Около трёх десятилетий над квантовыми вычислителями — которые активно прорабатывались тогда в теории и начинали потихоньку воплощаться и в металле (без кавычек: на одни только охлаждающие системы для сверхпроводящих кубитов уходят центнеры высокочистой меди) — дамокловым мечом висела проблема нарастающей сложности коррекции квантовых ошибок.
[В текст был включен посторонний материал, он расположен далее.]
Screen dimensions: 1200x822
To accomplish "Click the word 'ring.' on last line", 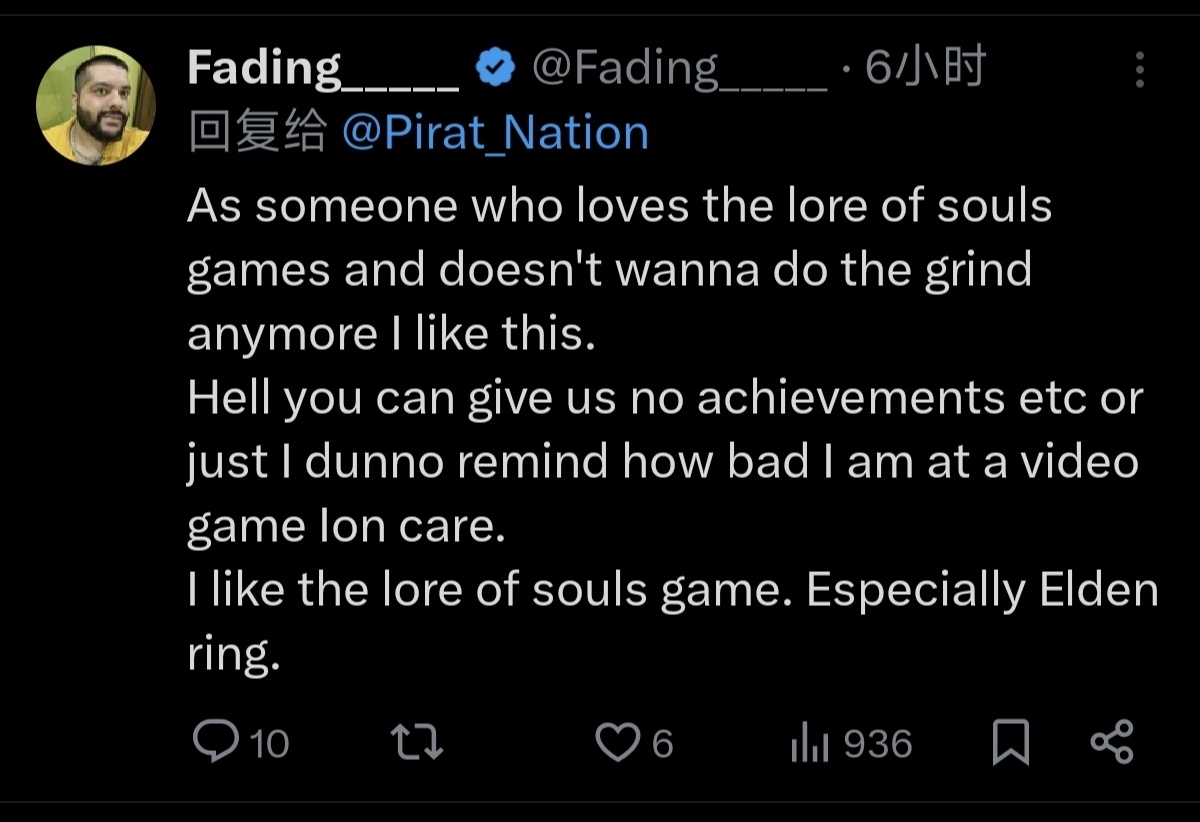I will [230, 654].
Имеется в виду, что квантовые вычисления и так довольно неточны (в лучшем случае речь идёт об 1 ошибке на 10 тыс. операций, т. е. о частоте встречаемости сбоев 10−4, а чаще и вовсе 10−3, — катастрофическое отставание от характерного для полупроводниковых фон-неймановских систем показателя, 10−10 и менее), а с ростом числа узлов — кубитов — в системе, как напрямую следует из теории вероятности, ошибки должны проявляться только чаще. И вот 105-кубитный квантовый процессор Willow, представленный Google в начале декабря, впервые в истории преодолел это принципиальное, казалось, ограничение — и при решении тестовой задачи допустил примерно в два раза меньше ошибок за цикл вычислений, чем построенный по той же архитектуре 72-кубитный.
Казалось бы, вот он, принципиальный прорыв на квантовом фронте, ведь теперь чем больше в одном чипе кубитов, тем меньше квантовые вычислители станут допускать ошибок! А потому, в частности, плакала вся неквантовая криптография, а заодно и построенные на позаимствованных у неё алгоритмах ECDSA и SHA-256 криптовалюты и умные контракты. Раз генерируемые по этим алгоритмам шифры теперь принципиально взламываемы, то при выходе числа логических кубитов в квантовой системе на уровень около 2,5 тыс. (у Willow, напомним, пока что 105 физических) всё, что закодировано по доквантовым стандартам, перестанет быть тайной! Вот и сама Google уже планирует к концу текущего десятилетия создать полноценный отказоустойчивый квантовый компьютер (надо полагать, со множеством логических кубитов, иначе зачем огород городить?), чтобы предоставлять заказчикам доступ к нему через облако! То есть в лучшем случае всего-то лет пять остаётся на суматошный всеинтернетный срочнопереход к квантовоустойчивым методам шифрования. Который даже страшно представить, в какие суммы обойдётся, если учесть, насколько распространены сегодня криптотранзакции, начиная от самых простейших, вроде обращения к веб-сайтам по защищённому протоколу HTTPS!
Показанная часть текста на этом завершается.